===== Given entries

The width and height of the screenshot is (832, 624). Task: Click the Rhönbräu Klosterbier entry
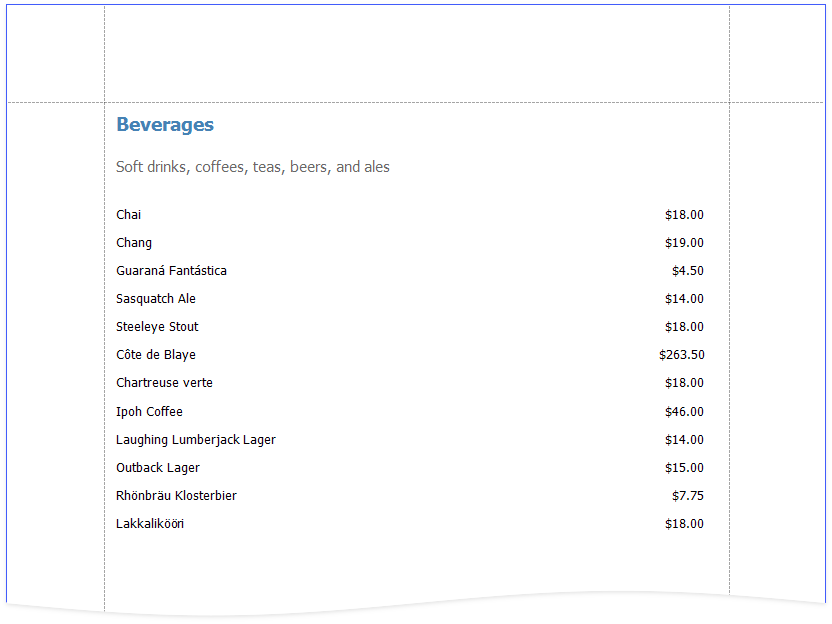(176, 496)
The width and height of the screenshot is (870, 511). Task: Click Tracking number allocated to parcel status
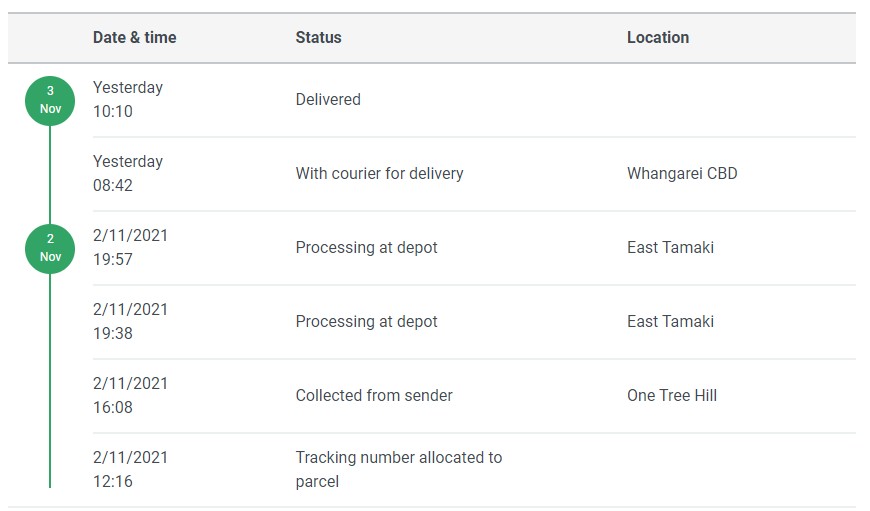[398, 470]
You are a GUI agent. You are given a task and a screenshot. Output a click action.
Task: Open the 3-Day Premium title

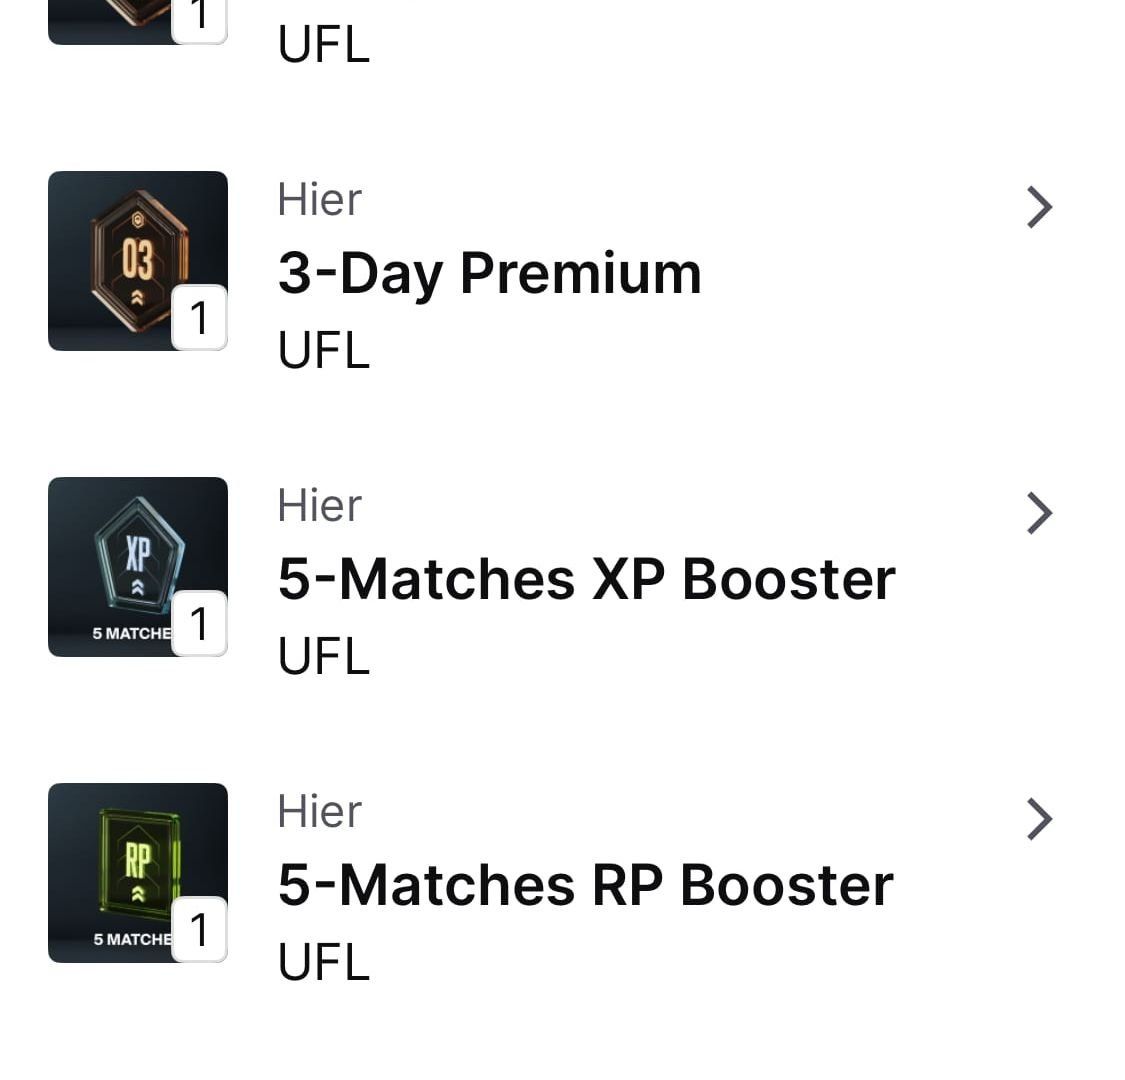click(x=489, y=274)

==========

= What you should do =
Starting at the line that contains "The width and height of the screenshot is (870, 511).", write out every line through the final line of the entries, word for word; skip any pictures.

= Exercise result =
The width and height of the screenshot is (870, 511). Task: Click Tracking number allocated to parcel status
[398, 470]
You are a GUI agent. You are given a task and a screenshot. Output a click action.
Task: Open the 3-Day Premium title

click(x=489, y=274)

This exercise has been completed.